FIG & FAKE FETA SALAD

I love figs, they are high in calcium, and almost every other mineral and can be eaten as is, but have in recent years made a welcome addition to many salads.

  • 8-10 Ripe green or black figs cut in quarters
  • 1 cup Marinated cauliflower – made my chopping into tiny pieces the size of crumbled feta cheese, soak in half a cup EV olive oil, juice of 1 lemon, 1-2 tsp.
  • Mustard seeds and 1 tsp. ready made mustard, Mary-Ann’s Seasoning salt (this is the essential ingredient as the hint of nutmeg and other spices lifts the flavor so that it tastes a lot like feta.
  • Baby eggplant – sliced in half and grilled gently
  • Place all the ingredients gently on a bed of butter lettuce and baby spinach topping with the cauliflower – serve
  • Figs are among the richest plant sources of calcium ,fiber, copper, manganese, magnesium, potassium, & vitamin K, relative to human needs. They have smaller amounts of many other nutrients. Figs have a laxative effect and contain many antioxidants. They are a good source of flavonoids and polyphenols including gallic acid, chlorogenic acid, syringic acid catechin, epicatechin & rutin.

    In one study, a 40-gram portion of dried figs (two medium size figs) produced a significant increase in plasma antioxidant capacity.

--- What is needed ---
Copy out a part of the fig salad recipe above word for word, starting at "I love figs, they" and ending after "lemon, 1-2 tsp.".

--- Data segment ---
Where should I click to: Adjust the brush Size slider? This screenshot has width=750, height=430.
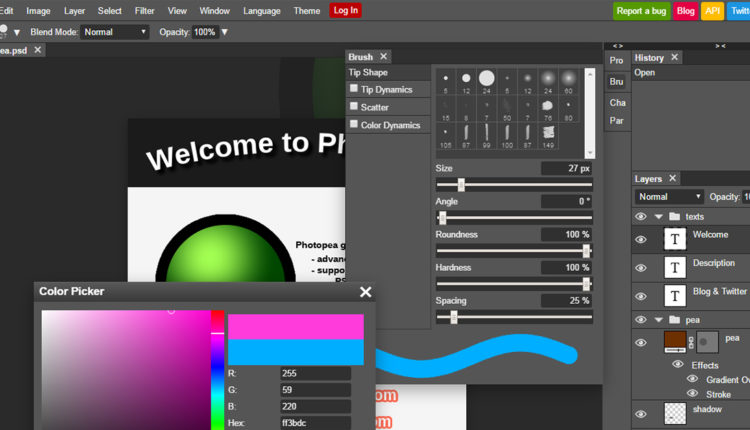(461, 185)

--- Written reply ---
I love figs, they are high in calcium, and almost every other mineral and can be eaten as is, but have in recent years made a welcome addition to many salads.

  • 8-10 Ripe green or black figs cut in quarters
  • 1 cup Marinated cauliflower – made my chopping into tiny pieces the size of crumbled feta cheese, soak in half a cup EV olive oil, juice of 1 lemon, 1-2 tsp.